BUND fordert transparente Verfahren und frühzeitige Beteiligung – Politik muss naturgipsfreie Baustoffe endlich voranbringen!

30. Januar 2025 | Ressourcen & Technik, Naturschutz, Lebensräume

Pressekommentar des BUND Thüringen zur aktuellen Rechtsprechung zum Gipsabbau bei Walkenried (Niedersachsen)

BUND fordert transparente Verfahren und frühzeitige Beteiligung – Politik muss naturgipsfreie Baustoffe endlich voranbringen!
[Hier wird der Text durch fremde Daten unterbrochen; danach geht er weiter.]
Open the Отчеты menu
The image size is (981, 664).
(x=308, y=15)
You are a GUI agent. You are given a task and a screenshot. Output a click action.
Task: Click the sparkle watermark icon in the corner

Das Verwaltungsgericht Göttingen hat über den bestehenden Abbaustopp im Gipskarstgebiet Juliushütte-Pontelberg bei Ellrich-Walkenried entschieden: Das Unternehmen hat keinen Anspruch auf frühere Genehmigungen für den Gipsabbau. Neben einem Neuantrag aufgrund der abgelaufenen Genehmigung forderte das Gericht zudem eine Umweltverträglichkeitsprüfung. Damit bestätigte das Gericht nachträglich die seitens des BUND Niedersachsen durch die Kanzlei Baumann Rechtsanwälte (Würzburg/Leipzig) in einem Widerspruch gegenüber der Behörde vorgetragenen Argumente, denen sich die Behörde im Wesentlichen angeschlossen hatte und sodann gegenüber dem Unternehmen tätig geworden war. Hiergegen hatte das Abbauunternehmen Klage gegen die Genehmigungsbehörde erhoben – ohne Erfolg.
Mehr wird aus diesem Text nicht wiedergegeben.